** BEGIN DOCUMENT PASSAGE **

Django model manager live-object issues - django

I am using Django. I am having a few issues with caching of QuerySets for news/category models:
class Category(models.Model):
title = models.CharField(max_length=60)
slug = models.SlugField(unique=True)
class PublishedArticlesManager(models.Manager):
def get_query_set(self):
return super(PublishedArticlesManager, self).get_query_set() \
.filter(published__lte=datetime.datetime.now())
class Article(models.Model):
category = models.ForeignKey(Category)
title = models.CharField(max_length=60)
slug = models.SlugField(unique = True)
story = models.TextField()
author = models.CharField(max_length=60, blank=True)
published = models.DateTimeField(
help_text=_('Set to a date in the future to publish later.'))
created = models.DateTimeField(auto_now_add=True, editable=False)
updated = models.DateTimeField(auto_now=True, editable=False)
live = PublishedArticlesManager()
objects = models.Manager()
Note - I have removed some fields to save on complexity...
There are a few (related) issues with the above.
Firstly, when I query for LIVE objects in my view via Article.live.all() if I refresh the page repeatedly I can see (in MYSQL logs) the same database query being made with exactly the same date in the where clause - ie - the datetime.datetime.now() is being evaluated at compile time rather than runtime. I need the date to be evaluated at runtime.

** END DOCUMENT PASSAGE **

*SET PROBLEM A*.
Repeat the Django thread word for word, starting at "I am using Django." and ending at "story = models.TextField()".
The listing below has no connection to the Django thread.

** BEGIN EXTRACTED INFORMATION **

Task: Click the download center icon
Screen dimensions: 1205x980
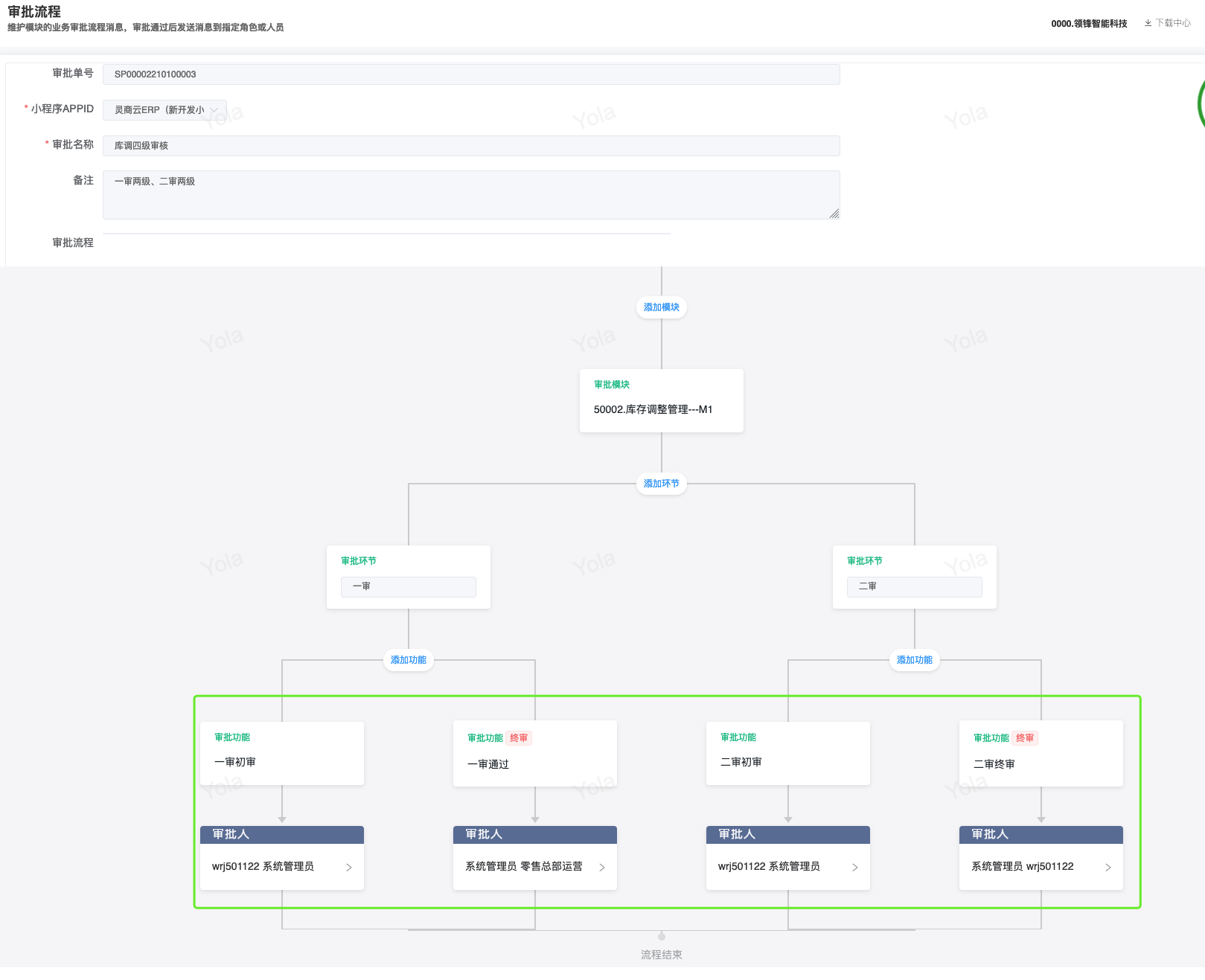Action: [1148, 23]
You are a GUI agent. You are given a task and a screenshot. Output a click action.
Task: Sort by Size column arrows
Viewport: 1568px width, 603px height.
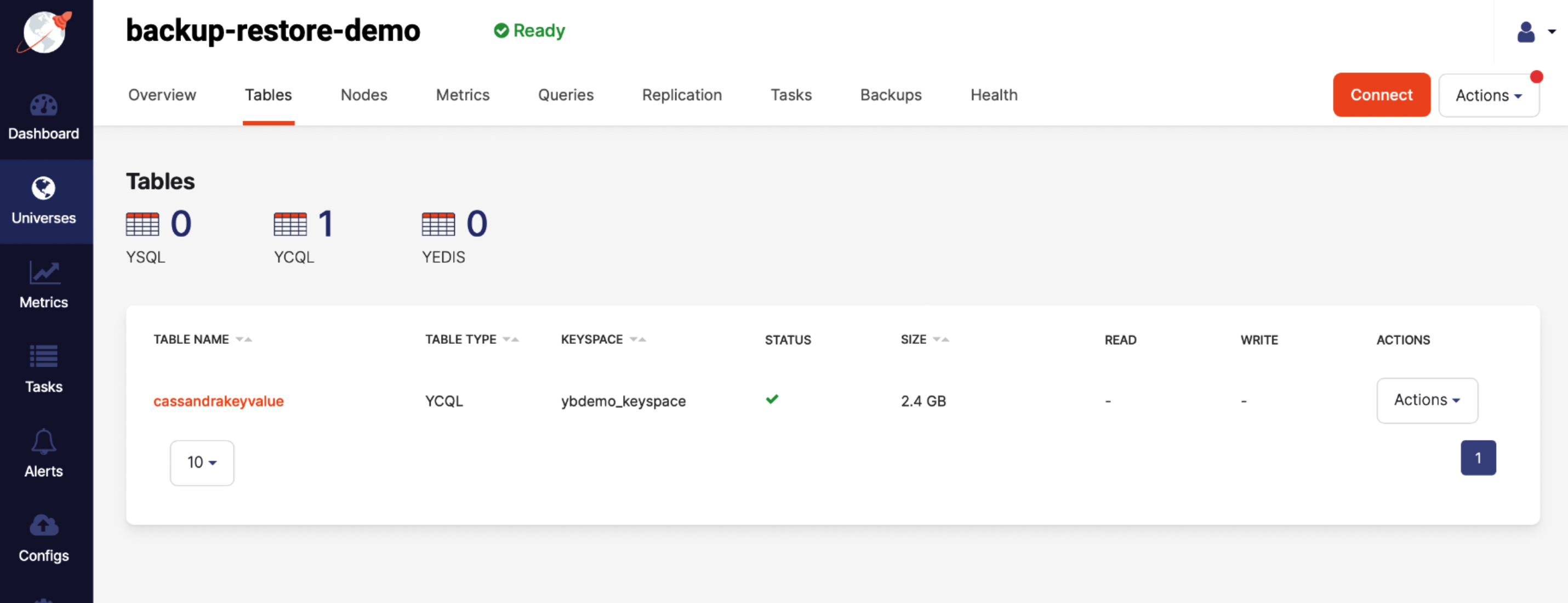click(x=941, y=339)
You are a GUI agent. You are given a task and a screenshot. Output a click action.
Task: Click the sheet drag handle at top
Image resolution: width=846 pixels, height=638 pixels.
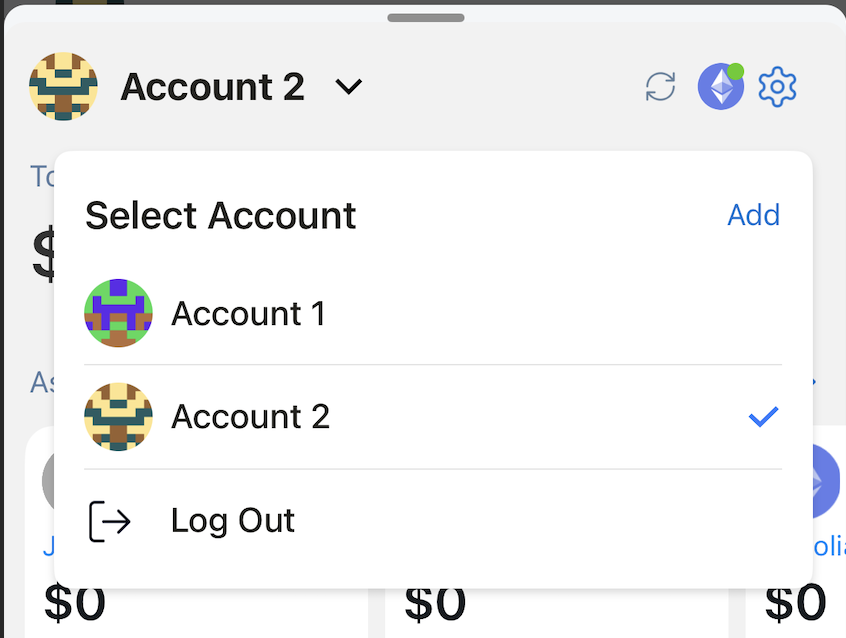[x=425, y=17]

** END EXTRACTED INFORMATION **

*SET PROBLEM B*.
In the listing, swap "GUI agent" for "interface agent" and write out all of its lines again with nothing else changed. Leave the pictures out of your answer.

*COMPLETE OUTPUT A*.
I am using Django. I am having a few issues with caching of QuerySets for news/category models:
class Category(models.Model):
title = models.CharField(max_length=60)
slug = models.SlugField(unique=True)
class PublishedArticlesManager(models.Manager):
def get_query_set(self):
return super(PublishedArticlesManager, self).get_query_set() \
.filter(published__lte=datetime.datetime.now())
class Article(models.Model):
category = models.ForeignKey(Category)
title = models.CharField(max_length=60)
slug = models.SlugField(unique = True)
story = models.TextField()

*COMPLETE OUTPUT B*.
Task: Click the download center icon
Screen dimensions: 1205x980
Action: [1148, 23]
You are a interface agent. You are given a task and a screenshot. Output a click action.
Task: Sort by Size column arrows
Viewport: 1568px width, 603px height.
click(x=941, y=339)
You are a interface agent. You are given a task and a screenshot. Output a click action.
Task: Click the sheet drag handle at top
Image resolution: width=846 pixels, height=638 pixels.
[x=425, y=17]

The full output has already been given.